As usual, we had a great turnout in our Wilkinsburg meeting location, which also happens to be the Juvenile Probation office of our leader Val Ketter, who was in attendance with PO's Lloyd and Rebecca and The Wesley Spectrum team of Kathie T, Jocelyn and Justin.

With Rebecca acting as leader, we went around the room for each parent to give the "Reader's Digest" update of their situation. After a break we worked on the following role plays:

Role Play #1
New parent Joan (welcome to PSST, Joan! Keep coming back!) has a 19 year old daughter Melissa. Melissa started drinking in high school until a bout of alcohol poisoning set her straight for a while. But in her senior year, she met some new friends, became rude and obnoxious, was removed from her place as captain of her sports team, and in the National Honor Society. By this time she was smoking pot and snorting opiates. She was picked up for shoplifting and finally asked Joan for help. Melissa went to NA by herself (not through a rehab program); she made new NA friends who helped her stay clean for a while. She went on to freshman year at college, but started a downward spiral, becoming depressed and drinking more. She went to campus counseling, but by Christmas break, Melissa was "a mess" according to mother Joan.
Joan and Melissa agreed that she needed to take a leave from school to get straightened out. Joan told Melissa that she couldn't be in the house when Joan wasn't there, but Melissa broke in anyway. Joan told her she had to leave. Melissa couch surfed with her NA friends, who convinced her to enter a RTF. Melissa did not take the program seriously, and received an "administrative discharge". Melissa's NA friends are totally on to her, and will not speak to her at this time. Joan made a contract with Melissa; she could live in the basement, was forbidden upstairs, and had a lock put on the door to ensure this. If she broke the rules or used, she would be kicked out of the house. Melissa finally agreed to try a different RTF, and was clean for 31 days, but left the program. She continues to live in the basement. She has asked her mom if two of her friends from college could come and visit, as they were "good influences" and although they drink socially, they are committed to helping Melissa by not drinking in her presence - what should Joan do? We played it out, with Joan playing her daughter Melissa, and yours truly acting as Joan:

Melissa: Mom, can my two friends come to visit? They promised to stay in the basement with me, and even offered to stay in a hotel if you weren't comfortable with them being here.
Joan: Well, they do seem like nice girls...but I am not yet comfortable with you having anyone over.
Melissa: (indignant)WTF?? Why? I just told you they wouldn't drink around me! I told you they HELP me, they even went to NA meetings with me! I can't go on like this all alone in the basement!
Joan: (agreeing)Being in the basement all the time sure does SUCK...
Melissa: it is worse than that...it BLOWS!
Joan: I agree - it is a miserable way to live!
Melissa: I know, so will you let me have my friends in for a visit?
Joan: (LEANS IN )Melissa, I am going to tell you something you aren't going to like. In fact, you are going to be wild...and if at any time you don't want to sit here and talk, please feel free to leave the room. I am not comfortable with your two friends coming in for a visit. The answer is no.
Melissa: WHAT?? I thought you understood how unhappy I am! Why can't I have my friends over?
Joan: I'm not comfortable with it.
Melissa: You are so unfair! You don't care if I rot in the basement alone!
Joan: You are so right, honey, you really do think I am unfair and that I don't care!
Melissa: Right! So can they come?
Joan: No...but I sense you have the need to ask me again.
Melissa: huh?...
Joan: Go ahead, ask me again.
Melissa: Can my friends come in?
Joan: No. Would you like to ask me again?
Melissa: Mom, can my friends please come to visit?
Joan: No. Do you need to ask me another time?
Melissa:(finally understanding that she is getting nowhere)@#$%!!!

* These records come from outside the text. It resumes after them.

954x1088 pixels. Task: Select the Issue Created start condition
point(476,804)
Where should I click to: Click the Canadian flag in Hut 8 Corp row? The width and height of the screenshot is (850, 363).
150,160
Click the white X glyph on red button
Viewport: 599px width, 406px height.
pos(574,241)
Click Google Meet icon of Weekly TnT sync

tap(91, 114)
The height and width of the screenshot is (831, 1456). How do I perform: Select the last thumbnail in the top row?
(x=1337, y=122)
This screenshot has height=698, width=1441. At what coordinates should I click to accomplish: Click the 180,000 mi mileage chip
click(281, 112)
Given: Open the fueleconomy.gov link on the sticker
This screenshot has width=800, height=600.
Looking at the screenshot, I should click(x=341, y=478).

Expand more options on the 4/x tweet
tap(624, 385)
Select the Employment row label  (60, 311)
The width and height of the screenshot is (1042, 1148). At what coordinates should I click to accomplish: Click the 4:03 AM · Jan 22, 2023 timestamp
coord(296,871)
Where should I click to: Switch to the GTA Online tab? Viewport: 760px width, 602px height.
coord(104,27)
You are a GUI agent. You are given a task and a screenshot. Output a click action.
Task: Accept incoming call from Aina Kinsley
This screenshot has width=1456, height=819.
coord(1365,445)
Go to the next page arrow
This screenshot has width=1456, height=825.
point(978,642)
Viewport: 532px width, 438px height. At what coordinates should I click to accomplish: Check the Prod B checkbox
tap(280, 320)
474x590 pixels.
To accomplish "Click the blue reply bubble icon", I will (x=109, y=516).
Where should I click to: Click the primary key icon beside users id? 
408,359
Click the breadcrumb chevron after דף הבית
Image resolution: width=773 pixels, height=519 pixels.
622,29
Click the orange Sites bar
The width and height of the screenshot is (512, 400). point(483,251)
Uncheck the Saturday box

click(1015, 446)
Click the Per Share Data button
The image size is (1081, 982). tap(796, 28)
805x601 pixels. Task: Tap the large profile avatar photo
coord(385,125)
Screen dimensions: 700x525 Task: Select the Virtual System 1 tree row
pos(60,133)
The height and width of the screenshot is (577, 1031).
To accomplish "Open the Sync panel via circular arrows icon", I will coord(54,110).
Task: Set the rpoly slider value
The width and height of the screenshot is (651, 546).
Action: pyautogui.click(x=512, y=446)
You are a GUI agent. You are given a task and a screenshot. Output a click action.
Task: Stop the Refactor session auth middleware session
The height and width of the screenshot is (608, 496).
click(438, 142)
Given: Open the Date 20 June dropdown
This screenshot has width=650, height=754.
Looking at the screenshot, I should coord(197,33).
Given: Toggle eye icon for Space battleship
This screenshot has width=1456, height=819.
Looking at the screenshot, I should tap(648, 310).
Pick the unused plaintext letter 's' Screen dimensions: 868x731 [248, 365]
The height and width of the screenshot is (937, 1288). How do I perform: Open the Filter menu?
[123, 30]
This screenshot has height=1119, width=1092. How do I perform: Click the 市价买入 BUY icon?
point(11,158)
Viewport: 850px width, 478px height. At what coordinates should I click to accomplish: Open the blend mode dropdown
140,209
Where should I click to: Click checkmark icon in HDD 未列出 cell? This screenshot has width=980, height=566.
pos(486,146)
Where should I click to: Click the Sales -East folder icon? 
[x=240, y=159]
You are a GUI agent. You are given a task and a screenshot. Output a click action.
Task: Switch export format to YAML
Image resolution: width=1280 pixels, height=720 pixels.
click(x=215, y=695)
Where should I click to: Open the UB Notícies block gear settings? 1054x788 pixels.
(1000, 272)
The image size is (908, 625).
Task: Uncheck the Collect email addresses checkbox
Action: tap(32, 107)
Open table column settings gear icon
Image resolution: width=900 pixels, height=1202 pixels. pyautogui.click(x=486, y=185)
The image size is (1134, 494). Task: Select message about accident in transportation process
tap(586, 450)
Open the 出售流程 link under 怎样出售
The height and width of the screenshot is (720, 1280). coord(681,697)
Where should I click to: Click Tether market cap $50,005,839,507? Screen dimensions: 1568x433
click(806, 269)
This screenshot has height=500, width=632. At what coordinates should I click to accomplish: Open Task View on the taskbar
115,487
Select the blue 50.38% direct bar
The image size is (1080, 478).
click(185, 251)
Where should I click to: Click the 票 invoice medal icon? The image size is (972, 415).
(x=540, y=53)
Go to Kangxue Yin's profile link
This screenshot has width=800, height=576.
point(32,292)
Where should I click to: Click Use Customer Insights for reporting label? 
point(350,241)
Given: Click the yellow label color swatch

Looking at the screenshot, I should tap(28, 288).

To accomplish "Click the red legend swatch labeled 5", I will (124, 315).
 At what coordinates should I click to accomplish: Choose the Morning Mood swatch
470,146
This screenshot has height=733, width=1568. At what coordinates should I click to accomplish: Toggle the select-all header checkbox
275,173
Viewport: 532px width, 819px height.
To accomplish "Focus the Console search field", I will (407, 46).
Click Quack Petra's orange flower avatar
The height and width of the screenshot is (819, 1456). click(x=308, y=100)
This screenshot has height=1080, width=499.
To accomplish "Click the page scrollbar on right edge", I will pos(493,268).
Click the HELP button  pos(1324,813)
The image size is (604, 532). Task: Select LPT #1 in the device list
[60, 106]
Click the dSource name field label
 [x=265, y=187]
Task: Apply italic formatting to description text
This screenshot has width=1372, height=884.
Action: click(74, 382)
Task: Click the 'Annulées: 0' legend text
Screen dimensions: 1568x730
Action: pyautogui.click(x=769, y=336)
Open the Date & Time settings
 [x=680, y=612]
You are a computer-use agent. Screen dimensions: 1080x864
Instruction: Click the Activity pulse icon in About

Techniques we used in this role play:
agree with your teen whenever you can - it surprises them that you would agree about anything lately. Please note: you are not agreeing to their demands, or agreeing that they are correct in their thought process. You are agreeing with something you are comfortable agreeing with - if they are angry, you can agree that they are really angry! If they say you are so rotten, you can agree that you have become really tough!
The second useful phrase that we PSST-ers rely upon is "I'm not comfortable" rather than saying no and feeling the need to, or be pressured in to,explaining why. There is not a lot to say back to a parent who says "I'm not comfortable with that". It may actually stymie them for the moment. The only thing they can really respond with is "WHY" - to which the parent responds again with "I'm just not comfortable with that".
Another technique used here is the "prepare the oppositional teen for disappointment twist"...Newbies, listen carefully. Our teens are oppositional, which sets them up to DISAGREE with anything we try to tell them. So we are setting them up to prove us wrong. When you are about to give difficult information-or simply to say "no" to your ready-to-explode teen, prepare them. Say "I have something to tell you that you will not be happy about" - being oppositional, they begin to think "ha, they think I won't like what they are going to say, but I'll show them...I just may like it!"
You tell them "if you at anytime get so angry that you feel the need to walk away, I won't be angry if you do". Again, in their mind, they say "if they tell me I can leave, I'll show them...I'm staying!" Of course, they may end up leaving, or blowing up. But in my experience, my kids actually sit, listen and do not walk away. It was a real coup for Mel and me!
And now,one of my personal favorites, "Ask me again". When you have said "I'm not comfortable" and "No" enough times for the meeting to be over, but your child is relentless in asking for something, just respond as above: "the answer is still no, but I see you still need to ask...so, ask me again". Continue this 3 or 4 times, and your kid will walk away in disgust (as mine finally did - this technique REALLY WORKS!)
An important addition to what you say....your body language. Lloyd reminded us to lean in towards your kid...get into his personal space, make him feel the discomfort. That one is a difficult one to remember to do, but it is a physical position of power. You need not limit this to when you are serious or angry. You can do it to good effect when you are saying how much you love them! And through all of these difficult interchanges, it is always appropriate to say "you're right, I am a real jerk for not doing what you want, but this jerk loves you so much, she'd do it all again, just to keep you alive and safe".

Role Play #2:
Our super veterans Rocco and Sally needed to work out some issues with son Cisco, who is in an adult half-way house. His hearing for probation is coming up, and Cisco believes he doesn't need the supervision any longer. He is sick and tired of probation, and wants to do things on his own. His parents feel differently:

Cisco: are you guys still going to those parent meetings?
S & R: yes
Cisco: You guys are the ones who are addicted to parent meetings! I want to move on and get rid of Lloyd.
R & S: That is a great goal for you, son. Why? (AGREEMENT)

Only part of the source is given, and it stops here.